**** Task inputs

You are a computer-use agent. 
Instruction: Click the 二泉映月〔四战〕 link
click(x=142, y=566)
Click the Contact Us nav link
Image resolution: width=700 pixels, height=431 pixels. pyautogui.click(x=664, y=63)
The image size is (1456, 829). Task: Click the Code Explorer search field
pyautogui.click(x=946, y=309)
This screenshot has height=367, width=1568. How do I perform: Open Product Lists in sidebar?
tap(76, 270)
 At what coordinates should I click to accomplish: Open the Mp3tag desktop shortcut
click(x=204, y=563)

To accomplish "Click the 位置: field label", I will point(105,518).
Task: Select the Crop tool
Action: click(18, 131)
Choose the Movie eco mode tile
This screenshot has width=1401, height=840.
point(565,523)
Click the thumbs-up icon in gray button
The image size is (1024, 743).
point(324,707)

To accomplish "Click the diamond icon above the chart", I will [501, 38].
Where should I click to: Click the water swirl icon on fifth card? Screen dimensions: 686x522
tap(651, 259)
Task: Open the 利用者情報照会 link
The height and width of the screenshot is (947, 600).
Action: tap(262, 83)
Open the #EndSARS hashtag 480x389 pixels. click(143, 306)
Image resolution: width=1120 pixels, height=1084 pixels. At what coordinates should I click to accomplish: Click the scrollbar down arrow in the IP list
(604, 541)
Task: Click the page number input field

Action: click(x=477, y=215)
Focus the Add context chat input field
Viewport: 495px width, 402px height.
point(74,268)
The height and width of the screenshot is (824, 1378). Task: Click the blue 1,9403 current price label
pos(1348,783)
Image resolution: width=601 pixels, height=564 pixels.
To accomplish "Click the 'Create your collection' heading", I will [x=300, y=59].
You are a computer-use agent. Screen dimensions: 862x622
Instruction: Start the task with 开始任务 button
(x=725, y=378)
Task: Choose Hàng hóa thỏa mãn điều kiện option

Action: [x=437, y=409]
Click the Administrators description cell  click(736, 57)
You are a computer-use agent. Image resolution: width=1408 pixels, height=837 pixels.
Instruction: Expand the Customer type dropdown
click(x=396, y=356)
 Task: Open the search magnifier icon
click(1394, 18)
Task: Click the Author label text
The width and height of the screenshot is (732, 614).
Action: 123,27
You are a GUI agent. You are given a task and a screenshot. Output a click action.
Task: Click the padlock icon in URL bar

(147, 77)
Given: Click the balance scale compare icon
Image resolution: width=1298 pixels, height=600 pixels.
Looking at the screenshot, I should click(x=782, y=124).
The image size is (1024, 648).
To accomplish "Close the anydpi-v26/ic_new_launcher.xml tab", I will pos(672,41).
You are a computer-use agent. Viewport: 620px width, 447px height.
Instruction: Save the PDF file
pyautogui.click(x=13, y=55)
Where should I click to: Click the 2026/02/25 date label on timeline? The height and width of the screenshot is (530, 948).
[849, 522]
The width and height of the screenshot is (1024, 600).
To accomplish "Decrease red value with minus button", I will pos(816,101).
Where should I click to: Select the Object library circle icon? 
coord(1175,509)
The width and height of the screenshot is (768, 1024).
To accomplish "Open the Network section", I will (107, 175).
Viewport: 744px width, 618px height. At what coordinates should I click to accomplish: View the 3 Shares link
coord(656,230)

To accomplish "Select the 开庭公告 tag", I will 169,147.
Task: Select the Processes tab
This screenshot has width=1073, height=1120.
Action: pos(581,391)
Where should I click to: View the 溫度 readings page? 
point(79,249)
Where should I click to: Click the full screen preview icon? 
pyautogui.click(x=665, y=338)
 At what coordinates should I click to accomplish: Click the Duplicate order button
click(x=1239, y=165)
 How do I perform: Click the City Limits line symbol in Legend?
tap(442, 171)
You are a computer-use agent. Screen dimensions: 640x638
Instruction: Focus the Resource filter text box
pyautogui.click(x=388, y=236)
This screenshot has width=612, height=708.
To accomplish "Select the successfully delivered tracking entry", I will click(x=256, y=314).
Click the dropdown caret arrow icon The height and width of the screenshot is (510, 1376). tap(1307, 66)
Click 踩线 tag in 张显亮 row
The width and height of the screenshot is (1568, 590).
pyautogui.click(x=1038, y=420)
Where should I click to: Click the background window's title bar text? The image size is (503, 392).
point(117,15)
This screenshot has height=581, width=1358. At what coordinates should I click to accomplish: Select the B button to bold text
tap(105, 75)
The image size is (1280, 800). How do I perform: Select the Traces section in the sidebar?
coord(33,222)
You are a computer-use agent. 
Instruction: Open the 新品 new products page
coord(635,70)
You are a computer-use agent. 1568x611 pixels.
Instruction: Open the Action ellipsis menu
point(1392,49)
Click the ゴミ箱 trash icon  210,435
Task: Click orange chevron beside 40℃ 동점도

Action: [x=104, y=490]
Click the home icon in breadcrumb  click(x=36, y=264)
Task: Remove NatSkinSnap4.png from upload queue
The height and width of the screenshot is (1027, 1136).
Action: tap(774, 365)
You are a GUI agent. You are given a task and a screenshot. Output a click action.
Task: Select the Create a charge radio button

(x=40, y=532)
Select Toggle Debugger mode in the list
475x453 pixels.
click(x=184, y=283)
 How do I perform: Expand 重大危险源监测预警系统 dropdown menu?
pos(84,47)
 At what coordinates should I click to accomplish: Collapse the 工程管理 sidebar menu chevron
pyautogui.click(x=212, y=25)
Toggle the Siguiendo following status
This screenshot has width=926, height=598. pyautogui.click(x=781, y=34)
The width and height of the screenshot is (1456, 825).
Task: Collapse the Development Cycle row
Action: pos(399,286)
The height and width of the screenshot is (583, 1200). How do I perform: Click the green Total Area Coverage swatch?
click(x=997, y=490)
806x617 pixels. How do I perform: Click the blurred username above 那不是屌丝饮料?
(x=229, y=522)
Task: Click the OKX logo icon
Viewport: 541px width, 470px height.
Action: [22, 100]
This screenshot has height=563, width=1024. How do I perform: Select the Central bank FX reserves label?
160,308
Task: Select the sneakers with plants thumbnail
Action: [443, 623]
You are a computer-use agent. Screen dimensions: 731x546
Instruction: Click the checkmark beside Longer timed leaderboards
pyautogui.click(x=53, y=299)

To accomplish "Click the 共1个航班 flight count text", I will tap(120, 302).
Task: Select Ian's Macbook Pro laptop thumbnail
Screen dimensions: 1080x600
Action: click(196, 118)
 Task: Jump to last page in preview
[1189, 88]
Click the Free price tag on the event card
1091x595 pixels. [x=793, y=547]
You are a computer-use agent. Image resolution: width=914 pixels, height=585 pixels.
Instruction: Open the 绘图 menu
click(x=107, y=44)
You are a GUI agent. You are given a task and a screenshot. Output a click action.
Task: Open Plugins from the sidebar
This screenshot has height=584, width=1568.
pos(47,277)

********

I would like you to output every record exactly as written.

### Your response
You are a computer-use agent. 
Instruction: Click the 二泉映月〔四战〕 link
click(x=142, y=566)
Click the Contact Us nav link
Image resolution: width=700 pixels, height=431 pixels. pyautogui.click(x=664, y=63)
The image size is (1456, 829). Task: Click the Code Explorer search field
pyautogui.click(x=946, y=309)
This screenshot has height=367, width=1568. How do I perform: Open Product Lists in sidebar?
tap(76, 270)
 At what coordinates should I click to accomplish: Open the Mp3tag desktop shortcut
click(x=204, y=563)

To accomplish "Click the 位置: field label", I will point(105,518).
Task: Select the Crop tool
Action: click(18, 131)
Choose the Movie eco mode tile
This screenshot has width=1401, height=840.
point(565,523)
Click the thumbs-up icon in gray button
The image size is (1024, 743).
point(324,707)

To accomplish "Click the diamond icon above the chart", I will [501, 38].
Where should I click to: Click the water swirl icon on fifth card? Screen dimensions: 686x522
tap(651, 259)
Task: Open the 利用者情報照会 link
The height and width of the screenshot is (947, 600).
Action: tap(262, 83)
Open the #EndSARS hashtag 480x389 pixels. click(143, 306)
Image resolution: width=1120 pixels, height=1084 pixels. At what coordinates should I click to accomplish: Click the scrollbar down arrow in the IP list
(604, 541)
Task: Click the page number input field

Action: click(x=477, y=215)
Focus the Add context chat input field
Viewport: 495px width, 402px height.
point(74,268)
The height and width of the screenshot is (824, 1378). Task: Click the blue 1,9403 current price label
pos(1348,783)
Image resolution: width=601 pixels, height=564 pixels.
To accomplish "Click the 'Create your collection' heading", I will [x=300, y=59].
You are a computer-use agent. Screen dimensions: 862x622
Instruction: Start the task with 开始任务 button
(x=725, y=378)
Task: Choose Hàng hóa thỏa mãn điều kiện option

Action: [x=437, y=409]
Click the Administrators description cell  click(736, 57)
You are a computer-use agent. Image resolution: width=1408 pixels, height=837 pixels.
Instruction: Expand the Customer type dropdown
click(x=396, y=356)
 Task: Open the search magnifier icon
click(1394, 18)
Task: Click the Author label text
The width and height of the screenshot is (732, 614).
Action: 123,27
You are a GUI agent. You are given a task and a screenshot. Output a click action.
Task: Click the padlock icon in URL bar

(147, 77)
Given: Click the balance scale compare icon
Image resolution: width=1298 pixels, height=600 pixels.
Looking at the screenshot, I should click(x=782, y=124).
The image size is (1024, 648).
To accomplish "Close the anydpi-v26/ic_new_launcher.xml tab", I will pos(672,41).
You are a computer-use agent. Viewport: 620px width, 447px height.
Instruction: Save the PDF file
pyautogui.click(x=13, y=55)
Where should I click to: Click the 2026/02/25 date label on timeline? The height and width of the screenshot is (530, 948).
[849, 522]
The width and height of the screenshot is (1024, 600).
To accomplish "Decrease red value with minus button", I will pos(816,101).
Where should I click to: Select the Object library circle icon? 
coord(1175,509)
The width and height of the screenshot is (768, 1024).
To accomplish "Open the Network section", I will (107, 175).
Viewport: 744px width, 618px height. At what coordinates should I click to accomplish: View the 3 Shares link
coord(656,230)

To accomplish "Select the 开庭公告 tag", I will 169,147.
Task: Select the Processes tab
This screenshot has width=1073, height=1120.
Action: pos(581,391)
Where should I click to: View the 溫度 readings page? 
point(79,249)
Where should I click to: Click the full screen preview icon? 
pyautogui.click(x=665, y=338)
 At what coordinates should I click to accomplish: Click the Duplicate order button
click(x=1239, y=165)
 How do I perform: Click the City Limits line symbol in Legend?
tap(442, 171)
You are a computer-use agent. Screen dimensions: 640x638
Instruction: Focus the Resource filter text box
pyautogui.click(x=388, y=236)
This screenshot has width=612, height=708.
To accomplish "Select the successfully delivered tracking entry", I will click(x=256, y=314).
Click the dropdown caret arrow icon The height and width of the screenshot is (510, 1376). tap(1307, 66)
Click 踩线 tag in 张显亮 row
The width and height of the screenshot is (1568, 590).
pyautogui.click(x=1038, y=420)
Where should I click to: Click the background window's title bar text? The image size is (503, 392).
point(117,15)
This screenshot has height=581, width=1358. At what coordinates should I click to accomplish: Select the B button to bold text
tap(105, 75)
The image size is (1280, 800). How do I perform: Select the Traces section in the sidebar?
coord(33,222)
You are a computer-use agent. 
Instruction: Open the 新品 new products page
coord(635,70)
You are a computer-use agent. 1568x611 pixels.
Instruction: Open the Action ellipsis menu
point(1392,49)
Click the ゴミ箱 trash icon  210,435
Task: Click orange chevron beside 40℃ 동점도

Action: [x=104, y=490]
Click the home icon in breadcrumb  click(x=36, y=264)
Task: Remove NatSkinSnap4.png from upload queue
The height and width of the screenshot is (1027, 1136).
Action: tap(774, 365)
You are a GUI agent. You are given a task and a screenshot. Output a click action.
Task: Select the Create a charge radio button

(x=40, y=532)
Select Toggle Debugger mode in the list
475x453 pixels.
click(x=184, y=283)
 How do I perform: Expand 重大危险源监测预警系统 dropdown menu?
pos(84,47)
 At what coordinates should I click to accomplish: Collapse the 工程管理 sidebar menu chevron
pyautogui.click(x=212, y=25)
Toggle the Siguiendo following status
This screenshot has width=926, height=598. pyautogui.click(x=781, y=34)
The width and height of the screenshot is (1456, 825).
Task: Collapse the Development Cycle row
Action: pos(399,286)
The height and width of the screenshot is (583, 1200). How do I perform: Click the green Total Area Coverage swatch?
click(x=997, y=490)
806x617 pixels. How do I perform: Click the blurred username above 那不是屌丝饮料?
(x=229, y=522)
Task: Click the OKX logo icon
Viewport: 541px width, 470px height.
Action: [22, 100]
This screenshot has height=563, width=1024. How do I perform: Select the Central bank FX reserves label?
160,308
Task: Select the sneakers with plants thumbnail
Action: [443, 623]
You are a computer-use agent. Screen dimensions: 731x546
Instruction: Click the checkmark beside Longer timed leaderboards
pyautogui.click(x=53, y=299)

To accomplish "Click the 共1个航班 flight count text", I will tap(120, 302).
Task: Select Ian's Macbook Pro laptop thumbnail
Screen dimensions: 1080x600
Action: click(196, 118)
 Task: Jump to last page in preview
[1189, 88]
Click the Free price tag on the event card
1091x595 pixels. [x=793, y=547]
You are a computer-use agent. Image resolution: width=914 pixels, height=585 pixels.
Instruction: Open the 绘图 menu
click(x=107, y=44)
You are a GUI agent. You are given a task and a screenshot. Output a click action.
Task: Open Plugins from the sidebar
This screenshot has height=584, width=1568.
pos(47,277)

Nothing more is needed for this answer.